New software that
responds to written questions by retrieving digital images has
potentially broad application, ranging from helping radiologists
compare mammograms to streamlining museum curators’ archiving of
artwork, say the Penn State researchers who developed the technology.
Dr. James Z. Wang, assistant professor in Penn State’s School of
Information Sciences and Technology and principal investigator, says
the Automatic Linguistic Indexing of Pictures (ALIP) system first
builds a pictorial dictionary, and then uses it for associating images
with keywords. The new technology functions like a human expert who
annotates or classifies terms.
"While the prototype is in its infancy, it has demonstrated great
potential for use in biomedicine by reading x-rays and CT scans as well
as in digital libraries, business, Web searches and the military," said
Wang, who holds the PNC Technologies Career Development Professorship
at IST and also is a member of the Department of Computer Science and
Engineering.
ALIP processes images the way people seem to. When we see a new
kind of vehicle with two wheels, a seat and a handlebar, for instance,
we recognize it as "a bicycle" from information about related images
stored in our brains. ALIP has a similar bank of statistical models
"learned" from analyzing image features.
The system is detailed in a paper, "Learning-based Linguistic
Indexing of Pictures with 2-D MHMMs," to be given today (Dec. 4) at the
Association of Computing Machinery’s (ACM) Multimedia Conference in
Juan Les Pins, France. Co-author is Dr. Jia Li, Penn State assistant
professor of statistics.
Unlike other content-based retrieval systems that compare features
of visually similar images, ALIP uses verbal cues that range from
simple concepts such as "flowers" and "mushrooms" to higher-level ones
such as "rural" and "European." ALIP also can classify images into a
larger number of categories than other systems, thereby broadening the
uses of image databases.
Other advantages include ALIP’s abilities to be trained with a
relatively large number of concepts simultaneously and with images that
are not necessarily visually similar.
In one experiment, Wang and Li "trained" ALIP with 24,000
photographs found on 600 CD-ROMs, with each CD-ROM collection assigned
keywords to describe its content. After "learning" these images, the
computer then automatically created a dictionary of concepts such as
"building," "landscape," and "European." Statistical modeling enabled
ALIP to automatically index new or unlearned images with the linguistic
terms of the dictionary.
Wang tested that dictionary with 5,000 randomly selected images to
see if the computer could provide meaningful keyword annotations for
the new images. His conclusion: The more specific the query for an
image, the higher the system’s degree of accuracy in retrieving an
appropriate image.
Wang and Li are using ALIP as part of a three-year National Science
Foundation research project to develop digital imagery technologies for
the preservation and cataloguing of Asian art and cultural heritages.

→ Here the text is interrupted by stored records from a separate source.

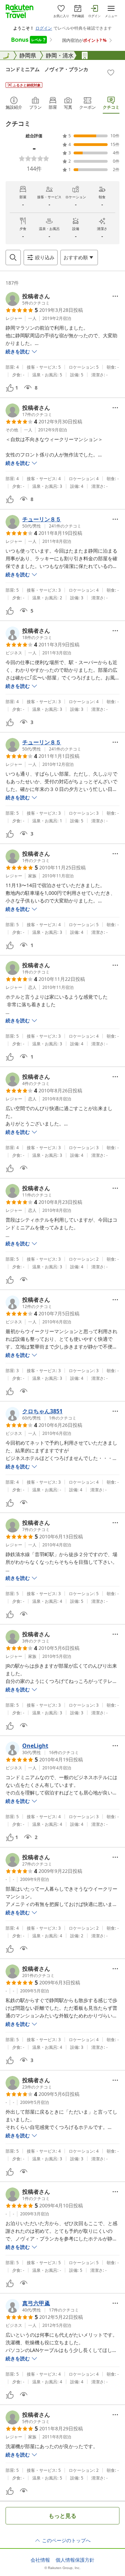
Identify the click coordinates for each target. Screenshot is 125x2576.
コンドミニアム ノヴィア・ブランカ (47, 69)
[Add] (110, 72)
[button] (28, 299)
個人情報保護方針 (75, 2560)
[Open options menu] (115, 296)
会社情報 (40, 2560)
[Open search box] (13, 257)
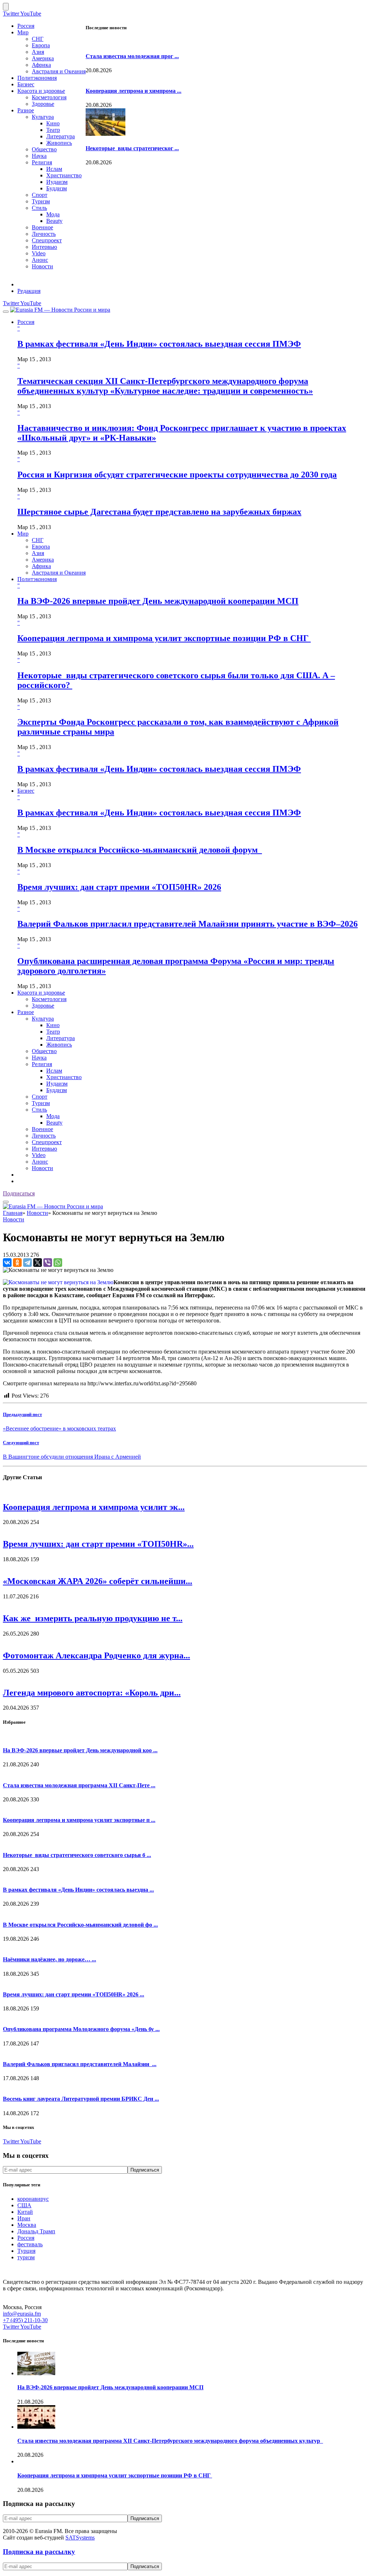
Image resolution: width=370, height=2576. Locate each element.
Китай (25, 2212)
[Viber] (47, 1262)
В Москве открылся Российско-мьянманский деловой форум (139, 849)
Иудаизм (57, 182)
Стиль (39, 208)
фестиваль (30, 2244)
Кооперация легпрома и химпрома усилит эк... (94, 1507)
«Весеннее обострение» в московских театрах (59, 1428)
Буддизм (56, 188)
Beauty (54, 221)
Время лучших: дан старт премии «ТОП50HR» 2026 (119, 887)
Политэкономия (37, 78)
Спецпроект (47, 240)
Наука (39, 156)
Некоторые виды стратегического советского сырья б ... (77, 1855)
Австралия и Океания (59, 71)
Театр (53, 130)
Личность (44, 234)
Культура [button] (43, 1019)
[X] (37, 1262)
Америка (43, 58)
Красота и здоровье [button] (41, 993)
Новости (42, 266)
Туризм (41, 201)
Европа (41, 45)
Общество (44, 149)
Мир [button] (23, 534)
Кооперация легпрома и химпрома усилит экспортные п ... (79, 1820)
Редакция (28, 291)
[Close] (6, 6)
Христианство (64, 175)
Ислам (54, 169)
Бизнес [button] (25, 791)
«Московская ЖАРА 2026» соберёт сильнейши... (97, 1581)
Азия (38, 52)
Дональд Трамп (36, 2231)
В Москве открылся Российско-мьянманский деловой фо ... (80, 1925)
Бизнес (25, 84)
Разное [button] (25, 1012)
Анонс (40, 260)
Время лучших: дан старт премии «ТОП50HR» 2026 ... (73, 1994)
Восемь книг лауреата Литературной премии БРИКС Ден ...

This research aims to bypass or reduce the efforts in the
labor-intensive creation and entry of manual descriptions or artwork.
Eventually, the system is expected to identify the discriminating
features of Chinese landscape paintings and the distinguishing
characteristics of paintings from different historical periods, Wang
notes.
The researchers’ progress in the first year of that project is
discussed in the paper, "Interdisciplinary Research to Advance Digital
Imagery Indexing and Retrieval Technologies for Asian Art and Cultural
Heritages." The research will be presented on Dec. 6 at in a special
session of ACM’s Multimedia Conference in France.
Further research will be aimed at improving ALIP’s accuracy and speed.
ALIP’s reading of a beach scene with sailboats yielded the keyword
annotations of "ocean," "paradise," "San Diego," "Thailand," "beach"
and "fish." Even though the computer was intelligent enough to
recognize the high-level concept of "paradise," additional research
will focus on making the technology more accurate, so that San Diego
and Thailand will not appear in the annotation of the same picture,
Wang says.
"This system has the potential to change how we handle images in
our daily life by giving us better and more access," Wang says. Wang
and Li’s latest research builds on their earlier efforts at Stanford
University. Sun Microsystems provided most of the equipment used in the
project.
|